→ Records drawn from a dataset:
════════════════

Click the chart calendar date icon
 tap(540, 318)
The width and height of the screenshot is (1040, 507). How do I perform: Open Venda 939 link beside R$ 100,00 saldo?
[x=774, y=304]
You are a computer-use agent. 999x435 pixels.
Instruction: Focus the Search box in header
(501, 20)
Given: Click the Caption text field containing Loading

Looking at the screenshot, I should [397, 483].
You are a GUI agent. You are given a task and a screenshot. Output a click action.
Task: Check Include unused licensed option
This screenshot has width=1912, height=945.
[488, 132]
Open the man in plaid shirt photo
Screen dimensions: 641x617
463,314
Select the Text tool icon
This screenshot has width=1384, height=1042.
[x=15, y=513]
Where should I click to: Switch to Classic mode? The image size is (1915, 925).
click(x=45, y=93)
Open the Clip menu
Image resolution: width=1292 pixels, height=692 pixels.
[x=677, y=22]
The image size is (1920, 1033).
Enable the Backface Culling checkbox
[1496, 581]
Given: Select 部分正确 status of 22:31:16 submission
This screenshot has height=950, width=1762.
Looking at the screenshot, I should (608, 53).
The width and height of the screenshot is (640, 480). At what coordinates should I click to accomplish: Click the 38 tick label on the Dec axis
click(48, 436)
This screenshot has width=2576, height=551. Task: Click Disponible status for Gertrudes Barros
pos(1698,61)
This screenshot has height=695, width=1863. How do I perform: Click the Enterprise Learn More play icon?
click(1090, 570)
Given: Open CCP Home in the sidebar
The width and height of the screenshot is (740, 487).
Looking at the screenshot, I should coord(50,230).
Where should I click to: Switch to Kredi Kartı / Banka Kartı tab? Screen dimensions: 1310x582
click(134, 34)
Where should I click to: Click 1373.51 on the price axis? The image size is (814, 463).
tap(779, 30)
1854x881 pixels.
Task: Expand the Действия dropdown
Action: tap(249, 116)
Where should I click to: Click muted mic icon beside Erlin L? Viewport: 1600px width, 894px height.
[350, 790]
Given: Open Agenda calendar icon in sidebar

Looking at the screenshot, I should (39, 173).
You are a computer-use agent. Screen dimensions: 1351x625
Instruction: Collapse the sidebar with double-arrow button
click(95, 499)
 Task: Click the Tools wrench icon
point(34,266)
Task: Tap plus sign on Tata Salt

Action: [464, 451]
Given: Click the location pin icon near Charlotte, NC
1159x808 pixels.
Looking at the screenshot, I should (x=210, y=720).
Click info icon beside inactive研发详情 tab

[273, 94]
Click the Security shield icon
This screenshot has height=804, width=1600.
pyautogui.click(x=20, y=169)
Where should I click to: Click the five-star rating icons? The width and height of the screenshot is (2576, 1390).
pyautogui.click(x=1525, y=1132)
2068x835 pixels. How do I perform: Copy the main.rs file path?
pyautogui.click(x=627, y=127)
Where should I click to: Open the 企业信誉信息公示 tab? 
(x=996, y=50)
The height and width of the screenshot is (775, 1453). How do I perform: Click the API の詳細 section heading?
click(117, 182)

════════════════

→ Exercise brief: The entries above should be set down again exactly as they appear.

→ Task answer:
Click the chart calendar date icon
 tap(540, 318)
The width and height of the screenshot is (1040, 507). How do I perform: Open Venda 939 link beside R$ 100,00 saldo?
[x=774, y=304]
You are a computer-use agent. 999x435 pixels.
Instruction: Focus the Search box in header
(501, 20)
Given: Click the Caption text field containing Loading

Looking at the screenshot, I should [397, 483].
You are a GUI agent. You are given a task and a screenshot. Output a click action.
Task: Check Include unused licensed option
This screenshot has width=1912, height=945.
[488, 132]
Open the man in plaid shirt photo
Screen dimensions: 641x617
463,314
Select the Text tool icon
This screenshot has width=1384, height=1042.
[x=15, y=513]
Where should I click to: Switch to Classic mode? The image size is (1915, 925).
click(x=45, y=93)
Open the Clip menu
Image resolution: width=1292 pixels, height=692 pixels.
[x=677, y=22]
The image size is (1920, 1033).
Enable the Backface Culling checkbox
[1496, 581]
Given: Select 部分正确 status of 22:31:16 submission
This screenshot has height=950, width=1762.
Looking at the screenshot, I should (608, 53).
The width and height of the screenshot is (640, 480). At what coordinates should I click to accomplish: Click the 38 tick label on the Dec axis
click(48, 436)
This screenshot has width=2576, height=551. Task: Click Disponible status for Gertrudes Barros
pos(1698,61)
This screenshot has height=695, width=1863. How do I perform: Click the Enterprise Learn More play icon?
click(1090, 570)
Given: Open CCP Home in the sidebar
The width and height of the screenshot is (740, 487).
Looking at the screenshot, I should coord(50,230).
Where should I click to: Switch to Kredi Kartı / Banka Kartı tab? Screen dimensions: 1310x582
click(134, 34)
Where should I click to: Click 1373.51 on the price axis? The image size is (814, 463).
tap(779, 30)
1854x881 pixels.
Task: Expand the Действия dropdown
Action: tap(249, 116)
Where should I click to: Click muted mic icon beside Erlin L? Viewport: 1600px width, 894px height.
[350, 790]
Given: Open Agenda calendar icon in sidebar

Looking at the screenshot, I should (39, 173).
You are a computer-use agent. Screen dimensions: 1351x625
Instruction: Collapse the sidebar with double-arrow button
click(95, 499)
 Task: Click the Tools wrench icon
point(34,266)
Task: Tap plus sign on Tata Salt

Action: [464, 451]
Given: Click the location pin icon near Charlotte, NC
1159x808 pixels.
Looking at the screenshot, I should (x=210, y=720).
Click info icon beside inactive研发详情 tab

[273, 94]
Click the Security shield icon
This screenshot has height=804, width=1600.
pyautogui.click(x=20, y=169)
Where should I click to: Click the five-star rating icons? The width and height of the screenshot is (2576, 1390).
pyautogui.click(x=1525, y=1132)
2068x835 pixels. How do I perform: Copy the main.rs file path?
pyautogui.click(x=627, y=127)
Where should I click to: Open the 企业信誉信息公示 tab? 
(x=996, y=50)
The height and width of the screenshot is (775, 1453). How do I perform: Click the API の詳細 section heading?
click(117, 182)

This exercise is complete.